**Texto extraído**
----------------

Não cabe glamour na arte de escrever
Carlos Lúcio Gontijo
Quem busca glamour, fama e dinheiro na literatura e poesia em país como o Brasil, no qual é baixo o estoque de leitores e bastante altos os custos de impressão, na certa está equivocado. O advento da internet nos deu a oportunidade de descortinar melhor o palco da cultura mundo afora, por intermédio de autores que enfrentam as dificuldades de trazer à luz a materialização gráfica de seus livros.
Idealistas como a poetisa Carmo Vasconcelos, que mantém a edição on-line de autores de língua lusófona em espaços como as revistas “eisFluências” e Fênix prestam grande serviço à cultura, ao possibilitar o intercâmbio e a consequente troca de experiências entre escritores e poetas. Recentemente, perdemos o horizonte virtual do Portal CEN (Cá Estamos Nós), que sob o comando do saudoso Carlos Leite Ribeiro criou importante ponte de convivência cultural entre autores portugueses e brasileiros.
Foi nessa salutar convivência virtual que pudemos fundamentar melhor nossa visão de autor independente e até mesmo dar sentido aos nossos passos no âmbito da produção custeada com nossos parcos recursos, que são lastreados sob o manto de muito sacrifício. Claro que o simples contato com outros protagonistas culturais não quebra ou retira as pedras no caminho, mas nos dão a certeza de que não estamos sozinhos.

----------------

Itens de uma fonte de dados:
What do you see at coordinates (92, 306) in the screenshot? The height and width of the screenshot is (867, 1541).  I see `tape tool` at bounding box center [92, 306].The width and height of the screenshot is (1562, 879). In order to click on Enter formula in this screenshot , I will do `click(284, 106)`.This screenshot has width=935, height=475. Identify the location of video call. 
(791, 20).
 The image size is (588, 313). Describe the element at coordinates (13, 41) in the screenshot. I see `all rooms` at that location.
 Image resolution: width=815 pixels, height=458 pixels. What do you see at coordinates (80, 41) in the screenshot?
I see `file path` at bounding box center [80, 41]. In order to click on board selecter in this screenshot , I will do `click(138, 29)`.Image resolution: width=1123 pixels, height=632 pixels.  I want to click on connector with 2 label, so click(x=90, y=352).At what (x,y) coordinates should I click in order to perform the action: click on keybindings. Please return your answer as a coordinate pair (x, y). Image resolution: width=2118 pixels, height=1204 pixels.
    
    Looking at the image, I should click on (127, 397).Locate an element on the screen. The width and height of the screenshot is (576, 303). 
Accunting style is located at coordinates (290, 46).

----------------

**Tarefas a realizar**
(1) Responda às perguntas sobre o texto, uma por linha:
(a) Em que revistas Carmo Vasconcelos mantém a edição on-line de autores de língua lusófona?
(b) Quem comandava o Portal CEN?
(c) Segundo o texto, que certeza o contato com outros protagonistas culturais dá aos autores?
(2) Resuma o texto em duas frases.
(3) Redigite o trecho do texto que vai de "Não cabe glamour" até "de seus livros.", inclusive.
Não é preciso consultar os registros.

**Respostas dadas**
(1)
(a) Nas revistas “eisFluências” e Fênix.
(b) Carlos Leite Ribeiro.
(c) A certeza de que não estão sozinhos.

(2) Quem busca glamour, fama e dinheiro na literatura e na poesia no Brasil está equivocado, pois o país tem poucos leitores e altos custos de impressão. A internet e iniciativas como as revistas de Carmo Vasconcelos e o Portal CEN, recentemente perdido, possibilitaram o intercâmbio entre autores portugueses e brasileiros e deram aos autores independentes a certeza de que não estão sozinhos.

(3)
Não cabe glamour na arte de escrever
Carlos Lúcio Gontijo
Quem busca glamour, fama e dinheiro na literatura e poesia em país como o Brasil, no qual é baixo o estoque de leitores e bastante altos os custos de impressão, na certa está equivocado. O advento da internet nos deu a oportunidade de descortinar melhor o palco da cultura mundo afora, por intermédio de autores que enfrentam as dificuldades de trazer à luz a materialização gráfica de seus livros.